MONTEREY, Calif. - New numbers from the Monterey County Convention and Visitors Bureau show tourism is having a huge impact on the local economy. With more visitors coming to the area -- tourism officials are stressing responsible travel.
Those new numbers show tourism injected $2.85 billion into the economy last year. That’s a three and a half percent boost from the year before.
It’s no surprise that Monterey County continues to attract more and more visitors every year. The area offers sweeping ocean views, a number of activities and lots of restaurants and shopping opportunities.
The new report, Monterey County Travel Impacts, shows that tourism is nearly a $3 billion industry that has helped generate 25,000 jobs and $127 million in local tax revenue.
International visitors have nearly doubled from 7.5 percent in 2015 to 13.8 percent in 2017.

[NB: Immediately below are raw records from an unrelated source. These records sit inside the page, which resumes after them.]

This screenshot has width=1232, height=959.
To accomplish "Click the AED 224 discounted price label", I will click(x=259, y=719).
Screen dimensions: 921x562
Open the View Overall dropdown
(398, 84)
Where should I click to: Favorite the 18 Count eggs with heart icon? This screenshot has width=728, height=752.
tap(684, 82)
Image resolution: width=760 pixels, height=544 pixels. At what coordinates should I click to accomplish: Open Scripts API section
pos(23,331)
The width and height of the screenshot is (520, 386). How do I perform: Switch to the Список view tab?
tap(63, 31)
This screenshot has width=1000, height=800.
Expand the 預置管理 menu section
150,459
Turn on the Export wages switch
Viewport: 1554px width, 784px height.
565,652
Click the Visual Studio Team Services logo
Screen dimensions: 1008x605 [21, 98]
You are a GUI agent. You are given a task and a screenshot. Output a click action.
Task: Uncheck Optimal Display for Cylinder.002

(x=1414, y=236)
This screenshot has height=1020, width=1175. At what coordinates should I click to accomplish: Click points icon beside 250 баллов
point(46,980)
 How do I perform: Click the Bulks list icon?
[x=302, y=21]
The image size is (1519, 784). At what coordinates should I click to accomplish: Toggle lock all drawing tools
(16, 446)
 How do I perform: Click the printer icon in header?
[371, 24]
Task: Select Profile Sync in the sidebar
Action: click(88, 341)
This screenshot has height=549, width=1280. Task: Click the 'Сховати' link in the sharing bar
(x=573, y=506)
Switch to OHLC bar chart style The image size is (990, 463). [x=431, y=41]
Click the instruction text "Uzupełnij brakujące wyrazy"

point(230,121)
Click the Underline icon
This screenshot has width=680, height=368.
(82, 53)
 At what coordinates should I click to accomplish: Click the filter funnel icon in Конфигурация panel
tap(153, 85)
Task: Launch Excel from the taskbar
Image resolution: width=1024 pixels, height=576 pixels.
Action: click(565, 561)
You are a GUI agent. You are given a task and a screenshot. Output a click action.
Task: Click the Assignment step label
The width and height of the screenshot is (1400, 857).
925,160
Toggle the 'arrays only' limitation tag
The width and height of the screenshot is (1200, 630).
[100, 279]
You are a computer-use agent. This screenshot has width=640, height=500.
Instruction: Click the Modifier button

"The great thing about our international visitors is that they stay longer and they spend more," said Tammy Blount-Canavan, president and CEO of MCCVB. "So they're stopping, they're staying overnight, they're golfing, they're eating, they're shopping and really primarily enjoying the open spaces that we have here that they don't have at home so much."
The top three areas where people visit from are China, the United Kingdom and Canada.
In fact, we met a British couple in the middle of a three-week long California road trip.
"We'd heard about Monterey, I mean the Big Sur is closed in a place, but we liked the coastal road so we started up from LA, worked our way up the coast as much as we can and Monterey seemed like a nice place to stay, you've got Carmel and other places just around the headlands, haven't you? We knew you could ride the bikes, we knew about the aquarium, and various other things," Paul said.
With the uptick in visitors can come an increase in problems. That’s why the Convention and Visitors Bureau is working on an initiative called "sustainable moments."
“Most importantly trying to help them understand what our expectations of their behavior, so sustainable, being careful about wildlife, making sure that we're respectful of trails, making sure we are respectful of where they can legally park or camp, or dispose of our garbage or find a restroom. Those kind of things are really important for us to communicate to visitors so they're treating our destination with care and really traveling like a local,” said Blount-Canavan.
They’re working with international travel agents, posting information on their website and working with partners to help educate visitors whether they're here for the day or even longer. One of the partners is the Monterey Bay Aquarium.
The aquarium focuses on conservation. It works with local restaurants using "seafood watch best choices," and has tackled plastic pollution. You won't find plastic straws or packaging in the food area and many of the toys in the gift shop have been repackaged to use less plastic.
"One of the things we want people to know when they come to this area is they have come to a special place," said Ken Peterson, senior communications strategist of the Monterey Bay Aquarium. "And the fact that there's so many people out whale watching or biking or kayaking, hiking or walking on the rec trail, they understand that this is a special place and the wildlife and the pristine environment are what attract them to come visit us in the Monterey Bay. So telling them and reinforcing their responsibility to make sure the place is as good as it was as they arrived, you know, the whole 'take only pictures, leave only footprints' is an important thing to do."
Statewide -- tourism brought in a record $132.4 billion last year employing more than a million people.